> _WHAT TO DO_
Write every line below out again exactly, images omitted.

(Dataset entries)

========================

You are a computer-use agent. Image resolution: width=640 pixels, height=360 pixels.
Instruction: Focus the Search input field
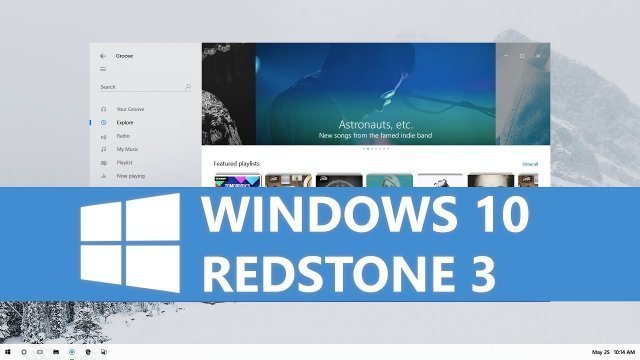pyautogui.click(x=146, y=87)
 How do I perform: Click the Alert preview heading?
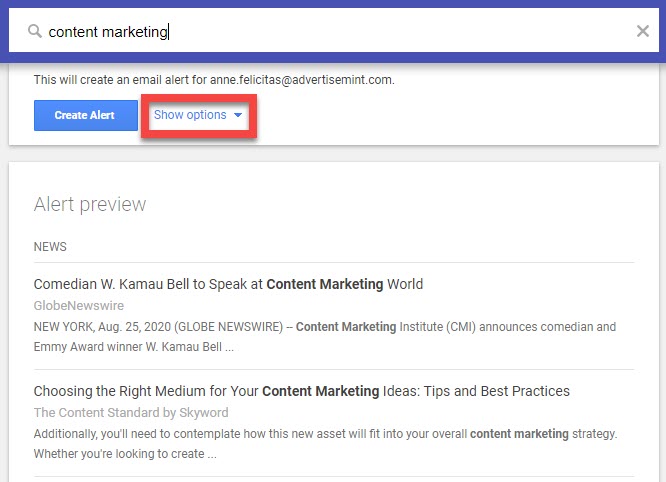90,204
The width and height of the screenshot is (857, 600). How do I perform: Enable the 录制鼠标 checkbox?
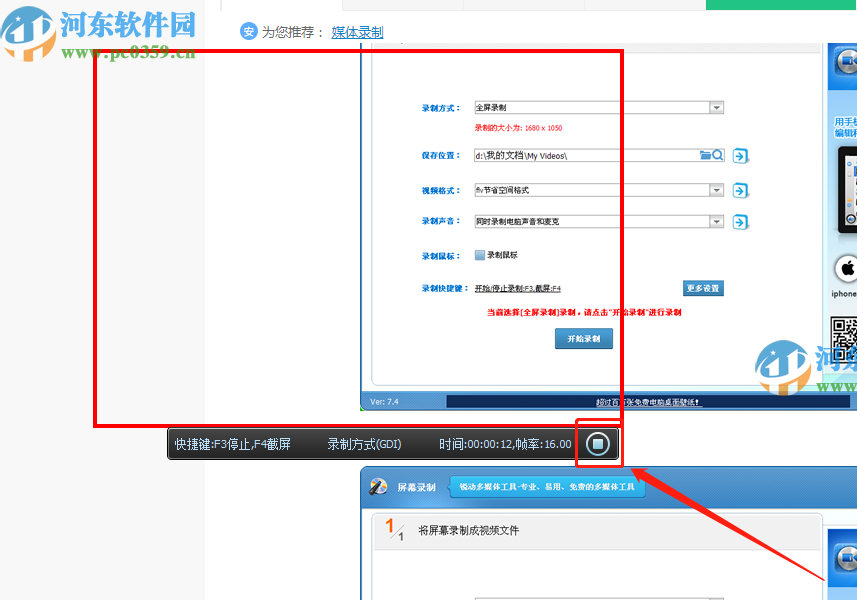[x=479, y=254]
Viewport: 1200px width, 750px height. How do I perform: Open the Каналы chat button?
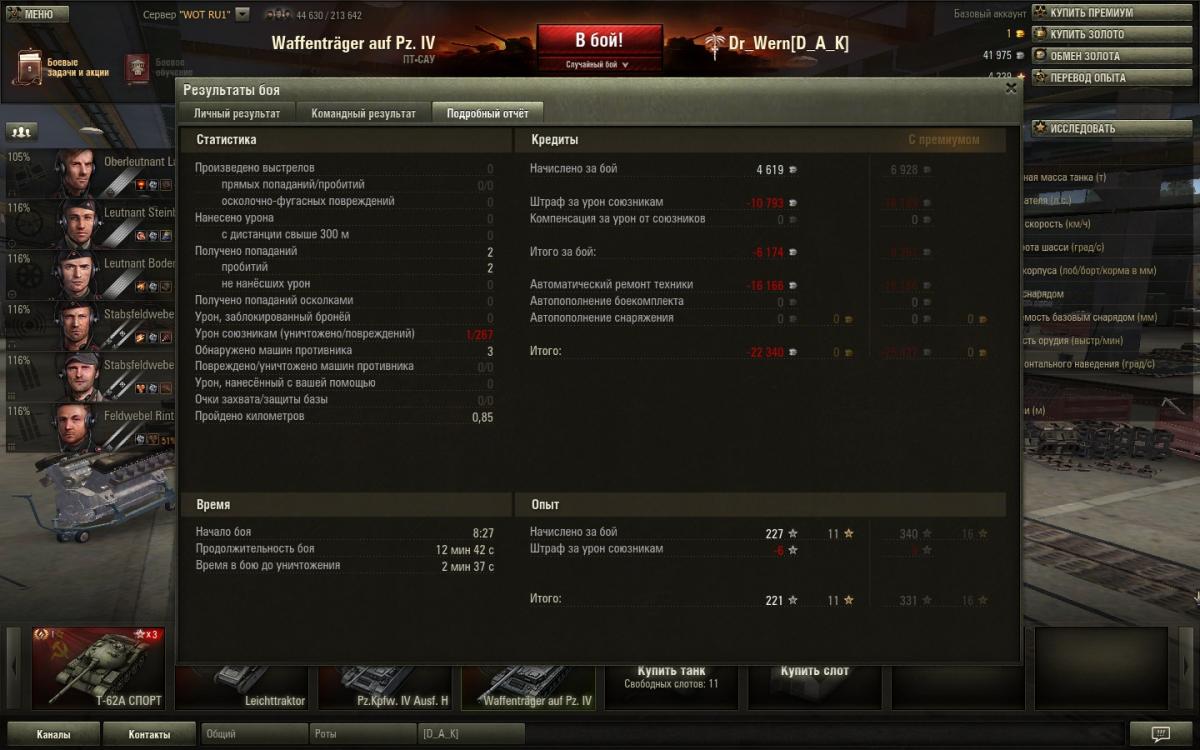53,734
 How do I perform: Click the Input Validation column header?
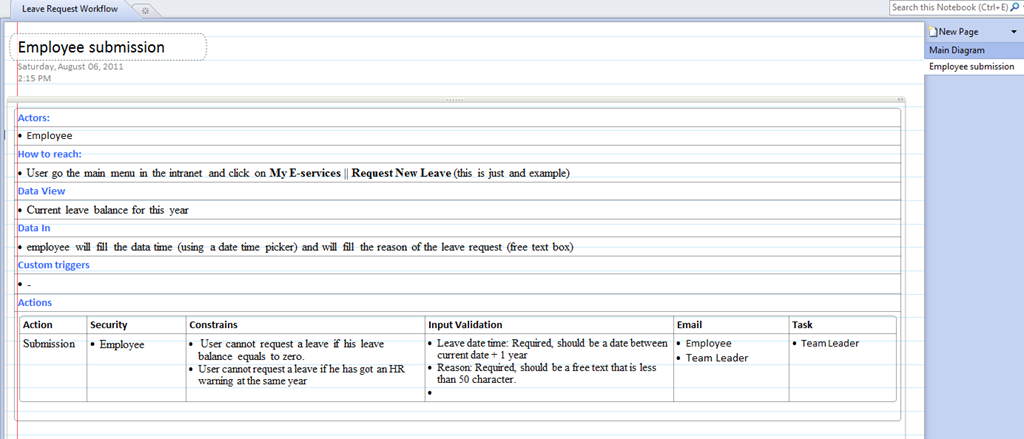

========================

> _ANSWER AREA_
You are a computer-use agent. Image resolution: width=640 pixels, height=360 pixels.
Instruction: Focus the Search input field
pyautogui.click(x=146, y=87)
 How do I perform: Click the Alert preview heading?
90,204
The width and height of the screenshot is (857, 600). How do I perform: Enable the 录制鼠标 checkbox?
[x=479, y=254]
Viewport: 1200px width, 750px height. How do I perform: Open the Каналы chat button?
53,734
 How do I perform: Click the Input Validation column header?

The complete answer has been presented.